Она потянулась к одежде, пытаясь стащить с него все разом. Но внезапно он пришел в себя. Или почти пришел. По крайней мере, он вцепился в одежду, не давая снять ее.
— Пожалуйста, профессор, — попыталась она воззвать к его логике. – У вас жар, вся эти вещи только делают вам хуже, — но он отрицательно покачал головой. – Это смешно, профессор, я уже практически все видела, — сказала девушка, почти повторяя фразу, которую он сам ей говорил, — кроме рук… ой! – она встретила его взгляд: в нем было отчаяние.
— Вот именно, — прохрипел он.
— Простите, — смешалась она. – Я не подумала. Позвольте снять с вас хотя бы плащ и сюртук. Вам будет легче, — он согласно кивнул и помог ей стащить с него верхнюю одежду, оставляя расстегнутую рубашку.

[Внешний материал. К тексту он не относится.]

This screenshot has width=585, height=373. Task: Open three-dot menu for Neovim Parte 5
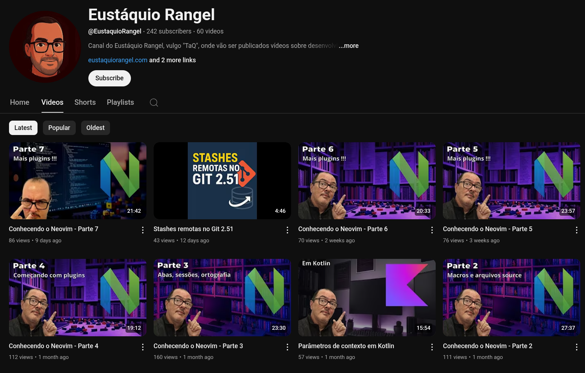[577, 230]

Гермиона посмотрела на часы и взяла в руки флакон с зельем.
— Пора, — она протянула ему склянку. Он выпил почти залпом и снова лег. Потом он посмотрел на нее более осмысленно.
— Что вы здесь делаете? Я же приказал вам уходить, – грозно поинтересовался он.

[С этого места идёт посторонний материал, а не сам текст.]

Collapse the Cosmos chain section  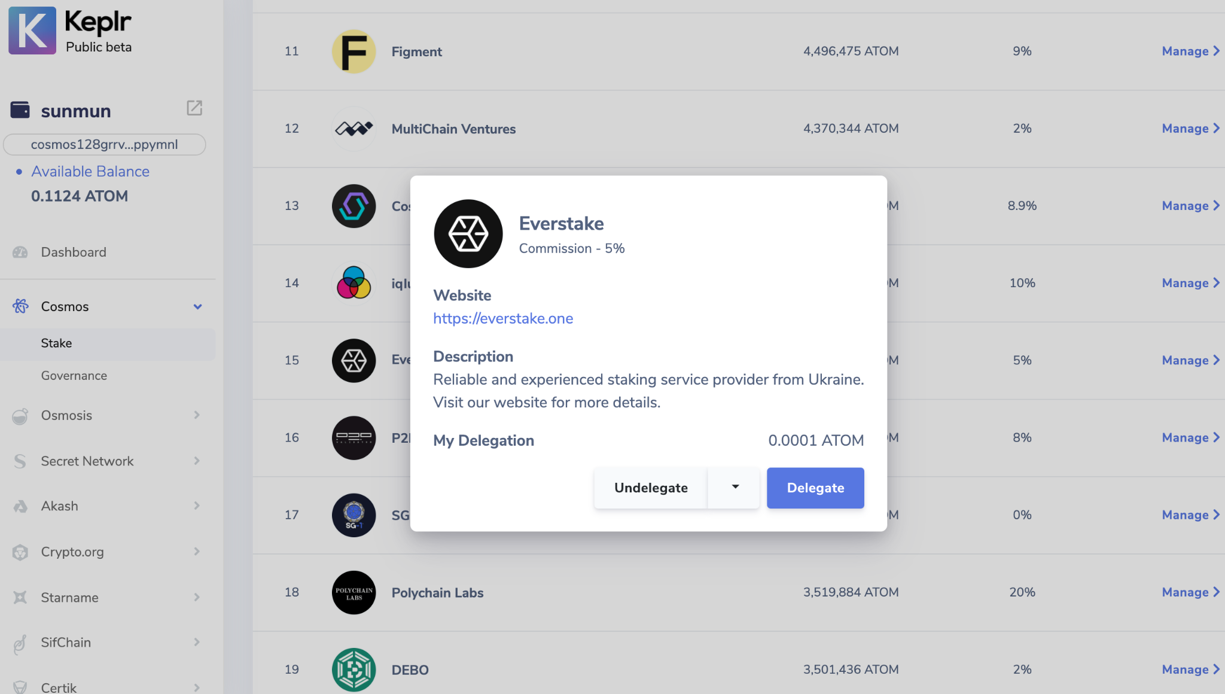click(197, 306)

— Вы приказываете мне это с самого начала, — парировала она, подтаскивая кресло ближе к его кровати. – И что было бы, послушайся я вас? – он только недовольно скривился. – У вас жар, вы то и дело теряете сознание. Вы не сможете пить зелье по часам. Я останусь с вами.
— Гриффиндорское благородство, — проворчал он.
— Вы помните, что помогли мне совсем недавно? – возразила Гермиона. – Как я могу бросить вас?
— Значит, гриффиндорская благодарность, один черт, — проворчал он.
Она снова смочила платок в воде и стала протирать его лицо, пересев на край кровати.
— Не понимаю, почему вас это раздражает, профессор, — недоумевала она. – Я ведь просто пытаюсь вам помочь. Какая разница, что мною движет?
— А вы не понимаете? Ну, конечно, как вы можете понять, — пробормотал он. – Откуда вам знать.
Гермионе показалось, что он бредит и снова проваливается в обморок. Но он внезапно накрыл ее руку, которой она держала мокрый платок, и прижал ее к своей обнаженной груди. Сила, с которой он это сделал, не оставляла сомнений: он сейчас вполне в сознании. О том же говорили и его глаза, которыми он вглядывался в ее лицо: они не были затуманены.